*What is expected*: Beginning at the line containing "Schrijf je eigen review (125, 1550)" in the material below and ending at the line containing "[Tuf Tuf : Grootste", return each line exactly and add nothing.

----------

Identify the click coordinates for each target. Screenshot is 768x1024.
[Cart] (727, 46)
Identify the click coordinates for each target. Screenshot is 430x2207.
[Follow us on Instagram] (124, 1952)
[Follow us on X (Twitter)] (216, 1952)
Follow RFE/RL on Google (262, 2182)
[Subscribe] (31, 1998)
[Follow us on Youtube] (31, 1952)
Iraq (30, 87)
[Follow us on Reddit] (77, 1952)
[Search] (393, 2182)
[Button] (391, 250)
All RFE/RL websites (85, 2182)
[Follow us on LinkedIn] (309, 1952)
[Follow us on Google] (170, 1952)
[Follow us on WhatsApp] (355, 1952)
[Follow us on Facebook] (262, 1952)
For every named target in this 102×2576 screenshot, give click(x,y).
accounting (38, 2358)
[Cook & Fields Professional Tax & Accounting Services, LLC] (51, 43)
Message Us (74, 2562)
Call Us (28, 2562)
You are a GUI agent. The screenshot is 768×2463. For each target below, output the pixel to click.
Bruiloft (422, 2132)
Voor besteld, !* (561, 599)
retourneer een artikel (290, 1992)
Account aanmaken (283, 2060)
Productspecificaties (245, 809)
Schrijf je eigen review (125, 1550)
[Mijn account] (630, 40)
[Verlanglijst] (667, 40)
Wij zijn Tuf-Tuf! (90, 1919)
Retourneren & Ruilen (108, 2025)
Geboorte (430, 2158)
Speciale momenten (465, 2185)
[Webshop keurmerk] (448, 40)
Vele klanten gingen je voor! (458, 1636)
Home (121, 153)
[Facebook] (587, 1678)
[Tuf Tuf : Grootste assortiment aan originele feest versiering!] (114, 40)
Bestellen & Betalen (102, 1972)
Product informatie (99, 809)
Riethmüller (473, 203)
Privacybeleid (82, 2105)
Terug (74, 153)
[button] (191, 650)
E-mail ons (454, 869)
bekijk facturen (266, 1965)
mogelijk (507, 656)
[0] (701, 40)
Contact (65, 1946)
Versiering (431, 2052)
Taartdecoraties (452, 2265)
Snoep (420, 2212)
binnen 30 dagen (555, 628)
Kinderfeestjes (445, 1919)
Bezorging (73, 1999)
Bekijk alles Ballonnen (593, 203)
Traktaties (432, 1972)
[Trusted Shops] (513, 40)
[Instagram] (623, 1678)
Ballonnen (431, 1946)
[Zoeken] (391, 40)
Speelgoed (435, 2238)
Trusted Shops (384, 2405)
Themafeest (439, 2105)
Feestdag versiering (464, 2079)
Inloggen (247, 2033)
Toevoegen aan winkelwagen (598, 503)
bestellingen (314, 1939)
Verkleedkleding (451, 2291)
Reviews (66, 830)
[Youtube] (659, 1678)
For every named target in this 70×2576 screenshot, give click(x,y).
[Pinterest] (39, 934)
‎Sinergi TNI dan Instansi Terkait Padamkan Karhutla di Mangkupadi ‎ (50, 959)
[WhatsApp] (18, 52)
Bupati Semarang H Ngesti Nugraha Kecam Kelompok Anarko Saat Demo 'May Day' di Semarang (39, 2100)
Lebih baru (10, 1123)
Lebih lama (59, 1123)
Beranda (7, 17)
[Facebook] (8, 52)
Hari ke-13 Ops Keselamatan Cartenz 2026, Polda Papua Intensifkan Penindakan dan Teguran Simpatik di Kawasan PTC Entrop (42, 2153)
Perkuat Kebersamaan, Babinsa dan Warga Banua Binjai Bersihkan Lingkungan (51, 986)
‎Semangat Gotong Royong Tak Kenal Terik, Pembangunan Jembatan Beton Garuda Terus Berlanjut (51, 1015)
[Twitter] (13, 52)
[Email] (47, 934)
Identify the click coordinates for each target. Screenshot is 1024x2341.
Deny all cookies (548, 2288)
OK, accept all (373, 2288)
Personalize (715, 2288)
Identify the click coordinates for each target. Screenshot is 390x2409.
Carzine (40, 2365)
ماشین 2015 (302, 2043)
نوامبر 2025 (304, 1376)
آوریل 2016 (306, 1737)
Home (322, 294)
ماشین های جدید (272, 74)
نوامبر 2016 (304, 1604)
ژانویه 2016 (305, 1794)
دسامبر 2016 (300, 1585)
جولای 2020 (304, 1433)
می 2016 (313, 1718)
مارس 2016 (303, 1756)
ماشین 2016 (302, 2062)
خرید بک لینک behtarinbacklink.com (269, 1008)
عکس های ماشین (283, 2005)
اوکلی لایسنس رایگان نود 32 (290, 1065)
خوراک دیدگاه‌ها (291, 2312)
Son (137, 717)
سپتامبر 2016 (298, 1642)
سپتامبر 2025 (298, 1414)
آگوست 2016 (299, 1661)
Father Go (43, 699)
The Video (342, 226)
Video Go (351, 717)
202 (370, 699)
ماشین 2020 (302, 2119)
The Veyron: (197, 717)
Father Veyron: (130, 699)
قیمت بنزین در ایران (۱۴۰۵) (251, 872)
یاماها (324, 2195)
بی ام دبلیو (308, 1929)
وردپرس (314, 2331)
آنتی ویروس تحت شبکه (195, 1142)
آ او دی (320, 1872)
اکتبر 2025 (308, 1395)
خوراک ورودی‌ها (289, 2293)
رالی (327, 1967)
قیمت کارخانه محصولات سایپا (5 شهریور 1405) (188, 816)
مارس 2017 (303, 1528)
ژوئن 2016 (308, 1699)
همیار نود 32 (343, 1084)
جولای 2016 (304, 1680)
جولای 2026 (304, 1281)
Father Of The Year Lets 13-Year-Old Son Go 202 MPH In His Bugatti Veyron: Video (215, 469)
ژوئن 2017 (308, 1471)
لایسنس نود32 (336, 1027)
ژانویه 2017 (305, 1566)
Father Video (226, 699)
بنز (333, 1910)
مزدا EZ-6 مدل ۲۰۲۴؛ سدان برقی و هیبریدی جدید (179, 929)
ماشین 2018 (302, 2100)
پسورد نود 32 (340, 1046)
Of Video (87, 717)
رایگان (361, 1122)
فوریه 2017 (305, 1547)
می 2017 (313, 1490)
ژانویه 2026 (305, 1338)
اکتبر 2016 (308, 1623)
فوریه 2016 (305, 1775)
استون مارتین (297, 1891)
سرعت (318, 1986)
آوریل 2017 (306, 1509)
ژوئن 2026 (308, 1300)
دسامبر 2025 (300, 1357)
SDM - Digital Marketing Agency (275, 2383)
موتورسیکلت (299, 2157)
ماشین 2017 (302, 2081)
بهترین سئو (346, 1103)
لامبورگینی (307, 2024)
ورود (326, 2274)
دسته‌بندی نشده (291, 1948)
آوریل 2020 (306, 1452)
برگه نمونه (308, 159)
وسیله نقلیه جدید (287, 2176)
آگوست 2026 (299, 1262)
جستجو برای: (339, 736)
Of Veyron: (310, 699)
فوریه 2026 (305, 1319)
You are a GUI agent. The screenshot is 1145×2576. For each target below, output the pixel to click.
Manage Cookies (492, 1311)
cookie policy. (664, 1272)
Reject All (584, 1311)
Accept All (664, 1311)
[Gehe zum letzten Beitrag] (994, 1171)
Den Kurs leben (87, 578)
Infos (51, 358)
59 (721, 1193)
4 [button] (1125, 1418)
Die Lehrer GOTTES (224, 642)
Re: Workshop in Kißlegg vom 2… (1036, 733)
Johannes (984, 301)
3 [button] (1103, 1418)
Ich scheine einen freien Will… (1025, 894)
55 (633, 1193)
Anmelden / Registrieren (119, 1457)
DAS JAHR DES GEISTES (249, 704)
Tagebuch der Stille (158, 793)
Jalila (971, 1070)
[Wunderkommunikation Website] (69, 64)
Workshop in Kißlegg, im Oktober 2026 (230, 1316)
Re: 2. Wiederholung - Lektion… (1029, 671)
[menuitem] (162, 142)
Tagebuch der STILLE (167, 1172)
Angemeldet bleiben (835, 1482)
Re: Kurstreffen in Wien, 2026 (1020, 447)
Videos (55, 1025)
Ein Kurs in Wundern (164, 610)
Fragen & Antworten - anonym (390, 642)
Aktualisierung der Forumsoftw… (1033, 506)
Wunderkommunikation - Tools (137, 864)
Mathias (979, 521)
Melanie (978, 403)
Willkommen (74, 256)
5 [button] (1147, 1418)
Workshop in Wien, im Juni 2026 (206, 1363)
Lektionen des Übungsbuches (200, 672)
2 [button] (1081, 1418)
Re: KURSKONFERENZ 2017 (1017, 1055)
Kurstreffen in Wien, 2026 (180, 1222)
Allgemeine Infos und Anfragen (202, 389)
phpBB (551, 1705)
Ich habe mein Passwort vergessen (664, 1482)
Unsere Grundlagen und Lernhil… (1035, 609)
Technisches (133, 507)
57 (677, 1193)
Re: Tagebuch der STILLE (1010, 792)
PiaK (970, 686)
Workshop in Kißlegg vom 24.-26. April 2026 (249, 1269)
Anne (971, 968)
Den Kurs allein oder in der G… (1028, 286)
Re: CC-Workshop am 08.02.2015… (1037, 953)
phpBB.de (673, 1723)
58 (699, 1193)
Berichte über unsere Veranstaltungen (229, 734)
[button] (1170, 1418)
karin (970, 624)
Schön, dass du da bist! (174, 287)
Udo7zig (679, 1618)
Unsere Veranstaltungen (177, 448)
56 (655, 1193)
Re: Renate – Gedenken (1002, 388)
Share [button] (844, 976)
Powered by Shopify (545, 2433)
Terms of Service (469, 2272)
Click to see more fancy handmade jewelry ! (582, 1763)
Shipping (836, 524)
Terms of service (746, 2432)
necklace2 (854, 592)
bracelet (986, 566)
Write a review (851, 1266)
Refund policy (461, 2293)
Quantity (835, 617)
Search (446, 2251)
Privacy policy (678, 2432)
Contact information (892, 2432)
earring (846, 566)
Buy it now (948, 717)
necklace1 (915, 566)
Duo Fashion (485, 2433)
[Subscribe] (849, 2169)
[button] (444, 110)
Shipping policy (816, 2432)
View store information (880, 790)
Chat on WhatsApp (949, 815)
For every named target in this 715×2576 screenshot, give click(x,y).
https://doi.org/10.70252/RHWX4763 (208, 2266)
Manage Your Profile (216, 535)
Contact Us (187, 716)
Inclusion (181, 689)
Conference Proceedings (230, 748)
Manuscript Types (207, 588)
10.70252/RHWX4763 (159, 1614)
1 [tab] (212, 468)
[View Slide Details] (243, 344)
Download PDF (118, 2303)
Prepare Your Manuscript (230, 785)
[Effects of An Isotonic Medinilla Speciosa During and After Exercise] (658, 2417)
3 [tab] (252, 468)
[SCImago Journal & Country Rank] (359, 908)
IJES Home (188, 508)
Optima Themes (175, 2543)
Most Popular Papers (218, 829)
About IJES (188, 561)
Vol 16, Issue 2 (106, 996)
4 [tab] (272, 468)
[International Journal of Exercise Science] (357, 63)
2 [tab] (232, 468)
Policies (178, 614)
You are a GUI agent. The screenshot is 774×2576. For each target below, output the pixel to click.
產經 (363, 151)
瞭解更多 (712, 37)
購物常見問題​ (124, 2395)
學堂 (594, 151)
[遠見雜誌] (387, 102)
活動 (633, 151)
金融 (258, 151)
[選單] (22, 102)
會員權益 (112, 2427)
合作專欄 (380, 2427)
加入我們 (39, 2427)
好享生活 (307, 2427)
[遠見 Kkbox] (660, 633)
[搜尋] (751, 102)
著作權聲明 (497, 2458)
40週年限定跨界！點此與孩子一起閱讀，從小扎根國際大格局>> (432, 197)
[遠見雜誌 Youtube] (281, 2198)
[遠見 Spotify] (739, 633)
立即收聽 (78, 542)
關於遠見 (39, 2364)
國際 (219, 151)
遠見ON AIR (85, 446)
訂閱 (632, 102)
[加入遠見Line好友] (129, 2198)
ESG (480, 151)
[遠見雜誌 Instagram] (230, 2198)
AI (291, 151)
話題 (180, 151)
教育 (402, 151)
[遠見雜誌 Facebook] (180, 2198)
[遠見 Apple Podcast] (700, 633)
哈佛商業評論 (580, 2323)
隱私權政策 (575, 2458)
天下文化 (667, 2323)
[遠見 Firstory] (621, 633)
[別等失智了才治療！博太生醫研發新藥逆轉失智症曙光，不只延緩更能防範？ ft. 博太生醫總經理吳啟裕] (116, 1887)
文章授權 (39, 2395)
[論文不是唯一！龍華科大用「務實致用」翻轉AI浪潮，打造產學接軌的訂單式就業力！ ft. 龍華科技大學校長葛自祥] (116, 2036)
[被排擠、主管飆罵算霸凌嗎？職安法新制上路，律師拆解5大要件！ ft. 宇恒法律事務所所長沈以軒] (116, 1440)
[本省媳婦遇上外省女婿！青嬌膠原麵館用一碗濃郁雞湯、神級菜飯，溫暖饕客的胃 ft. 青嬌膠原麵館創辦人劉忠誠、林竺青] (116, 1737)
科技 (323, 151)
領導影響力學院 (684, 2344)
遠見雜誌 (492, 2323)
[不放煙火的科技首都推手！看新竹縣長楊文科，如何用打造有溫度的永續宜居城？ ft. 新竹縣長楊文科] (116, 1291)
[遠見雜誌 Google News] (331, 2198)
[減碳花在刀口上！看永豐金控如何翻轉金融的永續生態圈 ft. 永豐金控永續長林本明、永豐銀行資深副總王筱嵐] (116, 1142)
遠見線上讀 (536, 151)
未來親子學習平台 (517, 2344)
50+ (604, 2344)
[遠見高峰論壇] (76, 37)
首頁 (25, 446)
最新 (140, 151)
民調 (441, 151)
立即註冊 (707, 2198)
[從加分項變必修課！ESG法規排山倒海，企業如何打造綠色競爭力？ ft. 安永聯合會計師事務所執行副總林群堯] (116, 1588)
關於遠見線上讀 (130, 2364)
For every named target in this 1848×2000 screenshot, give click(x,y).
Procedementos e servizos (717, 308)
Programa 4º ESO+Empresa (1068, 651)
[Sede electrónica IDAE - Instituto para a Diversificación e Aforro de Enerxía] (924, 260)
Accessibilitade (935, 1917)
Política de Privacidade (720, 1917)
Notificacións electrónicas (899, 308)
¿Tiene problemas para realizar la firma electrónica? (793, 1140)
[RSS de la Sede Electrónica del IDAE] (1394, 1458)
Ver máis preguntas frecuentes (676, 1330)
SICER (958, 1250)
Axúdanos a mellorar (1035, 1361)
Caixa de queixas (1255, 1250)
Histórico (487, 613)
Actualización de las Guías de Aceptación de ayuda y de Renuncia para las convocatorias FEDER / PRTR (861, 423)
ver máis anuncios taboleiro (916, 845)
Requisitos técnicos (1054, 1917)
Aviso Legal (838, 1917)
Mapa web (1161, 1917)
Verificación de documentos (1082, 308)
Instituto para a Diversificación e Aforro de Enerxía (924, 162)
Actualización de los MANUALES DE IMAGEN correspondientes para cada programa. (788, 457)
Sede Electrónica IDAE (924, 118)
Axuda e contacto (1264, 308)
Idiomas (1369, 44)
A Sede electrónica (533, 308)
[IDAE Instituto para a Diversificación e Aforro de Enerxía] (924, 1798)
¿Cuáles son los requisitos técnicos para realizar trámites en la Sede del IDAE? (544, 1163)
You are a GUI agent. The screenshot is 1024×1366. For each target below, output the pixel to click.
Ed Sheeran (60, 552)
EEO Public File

----------

*Response to this task*:
Schrijf je eigen review (125, 1550)
[Mijn account] (630, 40)
[Verlanglijst] (667, 40)
Wij zijn Tuf-Tuf! (90, 1919)
Retourneren & Ruilen (108, 2025)
Geboorte (430, 2158)
Speciale momenten (465, 2185)
[Webshop keurmerk] (448, 40)
Vele klanten gingen je voor! (458, 1636)
Home (121, 153)
[Facebook] (587, 1678)
[Tuf Tuf : Grootste assortiment aan originele feest versiering!] (114, 40)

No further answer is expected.